--- EXTRACTED RECORDS ---
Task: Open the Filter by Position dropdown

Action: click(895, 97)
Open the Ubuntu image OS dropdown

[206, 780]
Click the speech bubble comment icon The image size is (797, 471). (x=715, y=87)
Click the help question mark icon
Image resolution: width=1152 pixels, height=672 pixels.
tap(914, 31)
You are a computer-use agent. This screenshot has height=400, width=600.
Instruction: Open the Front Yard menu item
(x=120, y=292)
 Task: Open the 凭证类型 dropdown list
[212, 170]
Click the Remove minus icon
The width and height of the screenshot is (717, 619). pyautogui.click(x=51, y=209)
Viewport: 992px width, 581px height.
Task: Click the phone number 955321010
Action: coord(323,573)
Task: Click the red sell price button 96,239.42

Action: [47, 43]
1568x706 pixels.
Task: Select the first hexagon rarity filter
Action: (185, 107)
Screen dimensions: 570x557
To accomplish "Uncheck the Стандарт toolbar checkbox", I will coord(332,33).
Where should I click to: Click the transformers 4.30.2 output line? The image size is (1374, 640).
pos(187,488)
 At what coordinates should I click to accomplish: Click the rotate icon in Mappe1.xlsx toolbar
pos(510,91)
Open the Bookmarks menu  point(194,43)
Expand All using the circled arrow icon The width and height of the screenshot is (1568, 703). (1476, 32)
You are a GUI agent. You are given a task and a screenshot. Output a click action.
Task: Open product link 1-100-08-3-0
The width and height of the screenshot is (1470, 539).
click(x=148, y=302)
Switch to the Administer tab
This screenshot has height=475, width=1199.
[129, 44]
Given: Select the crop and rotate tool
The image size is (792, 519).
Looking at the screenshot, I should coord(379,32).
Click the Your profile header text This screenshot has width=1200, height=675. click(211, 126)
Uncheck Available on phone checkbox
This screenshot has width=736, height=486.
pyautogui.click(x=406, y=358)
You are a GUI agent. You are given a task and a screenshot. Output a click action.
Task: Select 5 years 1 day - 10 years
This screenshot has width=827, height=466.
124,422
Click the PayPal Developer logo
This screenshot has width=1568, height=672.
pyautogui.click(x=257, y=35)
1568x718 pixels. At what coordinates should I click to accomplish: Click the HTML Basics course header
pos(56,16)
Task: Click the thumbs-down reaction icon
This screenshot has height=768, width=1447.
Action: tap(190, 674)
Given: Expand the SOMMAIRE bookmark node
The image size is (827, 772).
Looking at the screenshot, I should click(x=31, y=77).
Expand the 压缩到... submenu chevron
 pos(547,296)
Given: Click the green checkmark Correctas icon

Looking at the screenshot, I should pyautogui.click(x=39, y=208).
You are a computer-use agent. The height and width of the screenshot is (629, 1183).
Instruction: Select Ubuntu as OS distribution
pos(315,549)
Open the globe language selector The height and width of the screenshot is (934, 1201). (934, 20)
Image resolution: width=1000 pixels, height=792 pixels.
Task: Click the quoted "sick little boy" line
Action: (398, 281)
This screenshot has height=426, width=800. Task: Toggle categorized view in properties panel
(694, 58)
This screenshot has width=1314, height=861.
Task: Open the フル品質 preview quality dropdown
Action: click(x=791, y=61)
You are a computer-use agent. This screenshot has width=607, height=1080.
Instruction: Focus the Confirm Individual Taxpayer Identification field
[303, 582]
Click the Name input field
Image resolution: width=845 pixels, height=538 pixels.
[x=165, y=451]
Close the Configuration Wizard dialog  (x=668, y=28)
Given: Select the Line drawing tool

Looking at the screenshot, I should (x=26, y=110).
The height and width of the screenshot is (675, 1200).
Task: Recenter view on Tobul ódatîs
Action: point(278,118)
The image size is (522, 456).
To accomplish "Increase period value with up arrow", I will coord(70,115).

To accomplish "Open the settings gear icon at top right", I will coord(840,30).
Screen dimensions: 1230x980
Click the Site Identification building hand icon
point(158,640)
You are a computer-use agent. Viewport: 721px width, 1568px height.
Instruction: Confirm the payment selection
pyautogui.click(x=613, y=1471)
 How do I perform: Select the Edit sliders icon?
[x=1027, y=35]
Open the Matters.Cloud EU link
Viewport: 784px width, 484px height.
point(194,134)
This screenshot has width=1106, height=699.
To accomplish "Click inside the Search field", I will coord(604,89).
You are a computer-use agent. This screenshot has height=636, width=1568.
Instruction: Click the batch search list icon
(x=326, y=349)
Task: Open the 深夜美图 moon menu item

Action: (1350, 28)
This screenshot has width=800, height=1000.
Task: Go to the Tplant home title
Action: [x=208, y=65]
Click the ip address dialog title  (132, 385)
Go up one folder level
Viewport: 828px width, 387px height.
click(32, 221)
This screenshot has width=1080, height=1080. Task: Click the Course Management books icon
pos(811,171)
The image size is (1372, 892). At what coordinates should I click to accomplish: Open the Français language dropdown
---
WORK TO BE COMPLETED -
Lines with the word "checkbox" in them are the answer; report each one from the data.

PROBLEM SOLUTION -
To accomplish "Uncheck the Стандарт toolbar checkbox", I will coord(332,33).
Uncheck Available on phone checkbox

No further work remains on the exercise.